Still, the firm is aware that its clients in oil and gas, automotive and fast moving consumer goods have carbon footprints several magnitudes larger than its own, which is why its new strategy for the first time includes goals to curb its clients' envrionmental impact. "Our own carbon footprint last year, excluding commuting, was around 470,000 tonnes - almost half a million tonnes," Robey explains. "You can start to see that some of those industries have carbon footprints in the tens, if not hundreds of millions of tonnes of carbon. Therefore we are keen to recognise that the sorts of services we are supplying to those clients have the ability to be delivering carbon savings."
Overall, however, Robey is buoyed by a growing recognition within Capgemini - as well as across its clients and the wider private sector - that sustainability is a core business priority. "My major reflection over the last decade or so is that the conversations have become easier in terms of the justification for sustainability," he says.
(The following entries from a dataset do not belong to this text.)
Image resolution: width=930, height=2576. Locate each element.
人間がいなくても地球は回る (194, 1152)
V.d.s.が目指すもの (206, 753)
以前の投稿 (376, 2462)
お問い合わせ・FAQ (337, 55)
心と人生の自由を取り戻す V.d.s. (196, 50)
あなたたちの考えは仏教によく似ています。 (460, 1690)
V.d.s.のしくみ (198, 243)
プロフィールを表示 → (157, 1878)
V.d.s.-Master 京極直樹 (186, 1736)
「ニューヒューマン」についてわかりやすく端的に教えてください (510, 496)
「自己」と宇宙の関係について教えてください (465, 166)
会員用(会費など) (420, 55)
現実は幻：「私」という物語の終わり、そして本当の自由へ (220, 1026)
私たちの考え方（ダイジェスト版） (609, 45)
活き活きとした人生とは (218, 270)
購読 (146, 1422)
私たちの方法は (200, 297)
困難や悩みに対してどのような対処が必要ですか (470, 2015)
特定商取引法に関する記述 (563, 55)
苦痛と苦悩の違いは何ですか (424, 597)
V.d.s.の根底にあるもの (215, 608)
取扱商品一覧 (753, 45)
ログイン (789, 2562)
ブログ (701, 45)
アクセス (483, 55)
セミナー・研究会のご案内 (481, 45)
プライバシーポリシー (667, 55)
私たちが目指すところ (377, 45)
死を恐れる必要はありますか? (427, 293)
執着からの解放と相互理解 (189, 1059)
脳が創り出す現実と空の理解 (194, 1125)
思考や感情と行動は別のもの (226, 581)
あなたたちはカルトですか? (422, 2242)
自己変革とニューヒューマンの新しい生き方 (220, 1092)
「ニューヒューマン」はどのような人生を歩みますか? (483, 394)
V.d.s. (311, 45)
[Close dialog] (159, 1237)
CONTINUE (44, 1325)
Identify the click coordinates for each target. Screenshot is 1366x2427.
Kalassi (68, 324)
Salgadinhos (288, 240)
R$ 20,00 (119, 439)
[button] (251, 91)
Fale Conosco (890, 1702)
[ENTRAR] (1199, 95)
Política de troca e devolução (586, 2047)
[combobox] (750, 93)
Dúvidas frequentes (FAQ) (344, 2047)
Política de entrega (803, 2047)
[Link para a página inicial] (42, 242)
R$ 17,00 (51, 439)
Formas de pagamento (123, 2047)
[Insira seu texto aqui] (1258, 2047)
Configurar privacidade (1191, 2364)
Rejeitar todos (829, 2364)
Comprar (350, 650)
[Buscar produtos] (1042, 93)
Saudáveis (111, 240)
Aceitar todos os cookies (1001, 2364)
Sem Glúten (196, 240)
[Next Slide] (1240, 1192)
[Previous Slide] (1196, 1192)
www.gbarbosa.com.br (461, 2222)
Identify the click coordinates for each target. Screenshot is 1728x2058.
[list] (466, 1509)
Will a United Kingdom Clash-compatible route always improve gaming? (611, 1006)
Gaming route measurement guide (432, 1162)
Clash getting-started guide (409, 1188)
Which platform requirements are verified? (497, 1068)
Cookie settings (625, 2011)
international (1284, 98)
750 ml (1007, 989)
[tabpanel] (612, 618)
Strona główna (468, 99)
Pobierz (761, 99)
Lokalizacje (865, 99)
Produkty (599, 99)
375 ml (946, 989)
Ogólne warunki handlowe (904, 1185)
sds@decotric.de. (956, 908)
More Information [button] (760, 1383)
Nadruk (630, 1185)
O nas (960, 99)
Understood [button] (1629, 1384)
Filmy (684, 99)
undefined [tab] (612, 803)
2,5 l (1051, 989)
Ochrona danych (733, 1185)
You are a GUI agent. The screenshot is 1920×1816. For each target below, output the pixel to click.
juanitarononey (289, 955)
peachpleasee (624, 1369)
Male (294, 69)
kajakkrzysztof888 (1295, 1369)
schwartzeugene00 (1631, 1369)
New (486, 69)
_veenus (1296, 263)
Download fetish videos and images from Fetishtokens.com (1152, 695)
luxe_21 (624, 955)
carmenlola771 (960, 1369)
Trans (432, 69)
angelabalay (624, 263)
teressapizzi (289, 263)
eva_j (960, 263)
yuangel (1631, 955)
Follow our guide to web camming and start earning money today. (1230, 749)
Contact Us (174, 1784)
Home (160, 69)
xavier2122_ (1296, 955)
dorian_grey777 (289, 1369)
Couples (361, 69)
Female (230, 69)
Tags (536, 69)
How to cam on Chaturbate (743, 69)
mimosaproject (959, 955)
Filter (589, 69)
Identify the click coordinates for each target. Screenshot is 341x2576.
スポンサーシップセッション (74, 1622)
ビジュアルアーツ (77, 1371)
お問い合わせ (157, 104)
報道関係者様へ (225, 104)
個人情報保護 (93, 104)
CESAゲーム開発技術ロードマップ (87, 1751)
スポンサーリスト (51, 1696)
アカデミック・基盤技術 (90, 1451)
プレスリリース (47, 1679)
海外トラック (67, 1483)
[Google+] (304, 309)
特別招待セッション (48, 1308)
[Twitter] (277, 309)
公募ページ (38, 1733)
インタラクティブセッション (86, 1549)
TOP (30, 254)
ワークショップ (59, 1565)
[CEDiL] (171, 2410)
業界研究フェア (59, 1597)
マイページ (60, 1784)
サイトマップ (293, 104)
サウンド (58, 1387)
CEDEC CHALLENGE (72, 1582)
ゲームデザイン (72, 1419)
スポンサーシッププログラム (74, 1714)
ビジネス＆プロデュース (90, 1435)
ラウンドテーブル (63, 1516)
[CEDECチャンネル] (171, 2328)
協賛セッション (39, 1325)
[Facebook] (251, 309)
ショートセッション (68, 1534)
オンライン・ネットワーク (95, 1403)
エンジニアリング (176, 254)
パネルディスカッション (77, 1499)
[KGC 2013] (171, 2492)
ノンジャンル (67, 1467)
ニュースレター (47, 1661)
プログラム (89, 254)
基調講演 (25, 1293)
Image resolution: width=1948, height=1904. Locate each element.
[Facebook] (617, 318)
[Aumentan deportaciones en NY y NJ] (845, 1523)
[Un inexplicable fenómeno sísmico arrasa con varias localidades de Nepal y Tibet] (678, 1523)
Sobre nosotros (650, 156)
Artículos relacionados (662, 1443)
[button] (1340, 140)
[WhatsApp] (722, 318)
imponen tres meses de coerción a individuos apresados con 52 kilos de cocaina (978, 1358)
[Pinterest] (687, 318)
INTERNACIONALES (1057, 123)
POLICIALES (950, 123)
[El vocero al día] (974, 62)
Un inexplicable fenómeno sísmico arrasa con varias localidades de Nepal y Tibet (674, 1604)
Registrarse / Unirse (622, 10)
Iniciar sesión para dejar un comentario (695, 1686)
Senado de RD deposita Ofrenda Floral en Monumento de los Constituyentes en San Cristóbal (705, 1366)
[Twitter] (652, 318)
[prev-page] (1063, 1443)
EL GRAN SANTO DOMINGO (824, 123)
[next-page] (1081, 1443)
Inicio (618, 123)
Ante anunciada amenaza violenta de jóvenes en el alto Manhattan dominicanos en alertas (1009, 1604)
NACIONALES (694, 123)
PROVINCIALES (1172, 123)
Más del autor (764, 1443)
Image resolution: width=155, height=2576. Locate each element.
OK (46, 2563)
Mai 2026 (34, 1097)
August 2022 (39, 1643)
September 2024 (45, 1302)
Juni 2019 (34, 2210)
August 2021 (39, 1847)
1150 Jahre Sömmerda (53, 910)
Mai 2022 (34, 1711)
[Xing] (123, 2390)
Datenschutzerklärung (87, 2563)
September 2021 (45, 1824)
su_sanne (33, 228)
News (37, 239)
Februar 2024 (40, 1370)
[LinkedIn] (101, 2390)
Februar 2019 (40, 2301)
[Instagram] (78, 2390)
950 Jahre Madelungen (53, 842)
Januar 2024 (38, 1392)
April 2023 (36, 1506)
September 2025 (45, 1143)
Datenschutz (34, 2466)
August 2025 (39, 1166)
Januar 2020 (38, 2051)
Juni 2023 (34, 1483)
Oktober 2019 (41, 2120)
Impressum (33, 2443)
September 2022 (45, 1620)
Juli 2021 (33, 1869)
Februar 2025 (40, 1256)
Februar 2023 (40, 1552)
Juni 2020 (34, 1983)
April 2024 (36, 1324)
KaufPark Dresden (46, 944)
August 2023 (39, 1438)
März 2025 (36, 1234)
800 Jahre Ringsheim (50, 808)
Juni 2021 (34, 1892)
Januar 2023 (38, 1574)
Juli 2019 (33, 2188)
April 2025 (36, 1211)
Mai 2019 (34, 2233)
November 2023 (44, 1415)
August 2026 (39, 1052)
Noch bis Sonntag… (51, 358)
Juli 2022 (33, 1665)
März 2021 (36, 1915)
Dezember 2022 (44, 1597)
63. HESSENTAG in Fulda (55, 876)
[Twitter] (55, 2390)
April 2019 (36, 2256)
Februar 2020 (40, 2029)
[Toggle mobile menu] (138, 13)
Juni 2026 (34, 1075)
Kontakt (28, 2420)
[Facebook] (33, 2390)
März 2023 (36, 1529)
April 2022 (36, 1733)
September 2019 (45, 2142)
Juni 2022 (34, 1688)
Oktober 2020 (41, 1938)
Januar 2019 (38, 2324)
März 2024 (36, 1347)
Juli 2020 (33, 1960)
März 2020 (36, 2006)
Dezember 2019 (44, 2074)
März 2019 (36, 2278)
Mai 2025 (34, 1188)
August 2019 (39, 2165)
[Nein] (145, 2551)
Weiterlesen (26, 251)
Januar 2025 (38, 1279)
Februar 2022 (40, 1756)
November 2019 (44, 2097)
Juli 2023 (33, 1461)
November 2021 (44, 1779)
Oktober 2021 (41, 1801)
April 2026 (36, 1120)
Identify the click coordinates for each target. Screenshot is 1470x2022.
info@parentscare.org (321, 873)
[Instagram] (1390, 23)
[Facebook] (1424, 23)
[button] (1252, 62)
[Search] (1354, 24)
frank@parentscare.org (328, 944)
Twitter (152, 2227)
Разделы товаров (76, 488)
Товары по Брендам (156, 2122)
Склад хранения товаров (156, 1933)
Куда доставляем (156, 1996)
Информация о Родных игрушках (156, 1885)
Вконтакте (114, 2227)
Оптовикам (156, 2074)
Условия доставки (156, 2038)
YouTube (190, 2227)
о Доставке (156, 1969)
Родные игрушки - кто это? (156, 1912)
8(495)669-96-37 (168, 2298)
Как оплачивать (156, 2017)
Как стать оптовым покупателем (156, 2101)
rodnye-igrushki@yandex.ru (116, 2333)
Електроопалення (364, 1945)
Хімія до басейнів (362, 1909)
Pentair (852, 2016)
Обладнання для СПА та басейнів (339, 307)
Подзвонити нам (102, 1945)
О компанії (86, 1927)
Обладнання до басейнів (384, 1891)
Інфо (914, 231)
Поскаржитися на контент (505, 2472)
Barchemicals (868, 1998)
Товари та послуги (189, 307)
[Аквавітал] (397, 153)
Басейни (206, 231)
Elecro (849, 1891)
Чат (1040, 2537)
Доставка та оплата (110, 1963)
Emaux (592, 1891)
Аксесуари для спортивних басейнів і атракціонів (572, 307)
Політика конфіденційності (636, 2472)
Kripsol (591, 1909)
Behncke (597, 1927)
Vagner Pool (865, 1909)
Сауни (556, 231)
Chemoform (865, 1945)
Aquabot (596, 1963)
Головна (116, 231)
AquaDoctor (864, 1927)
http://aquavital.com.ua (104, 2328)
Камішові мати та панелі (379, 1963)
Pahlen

In the past, green initiatives had to be backed by a watertight business case or accompanied by an argument for their social or reputational merits, but the last 18 months have seen a much needed, seismic shift, he explains.
There may still be a long road ahead on the journey to net zero, of course, but at least business and sustainability are now broadly - and rightly - viewed as two sides of the same coin.
"Sustainability is very much at the forefront of the chief executive and chief experience officer's agenda," Robey reflects. "We are less worried about the detailed business case, because actually we recognise that there is no business case for not being sustainable."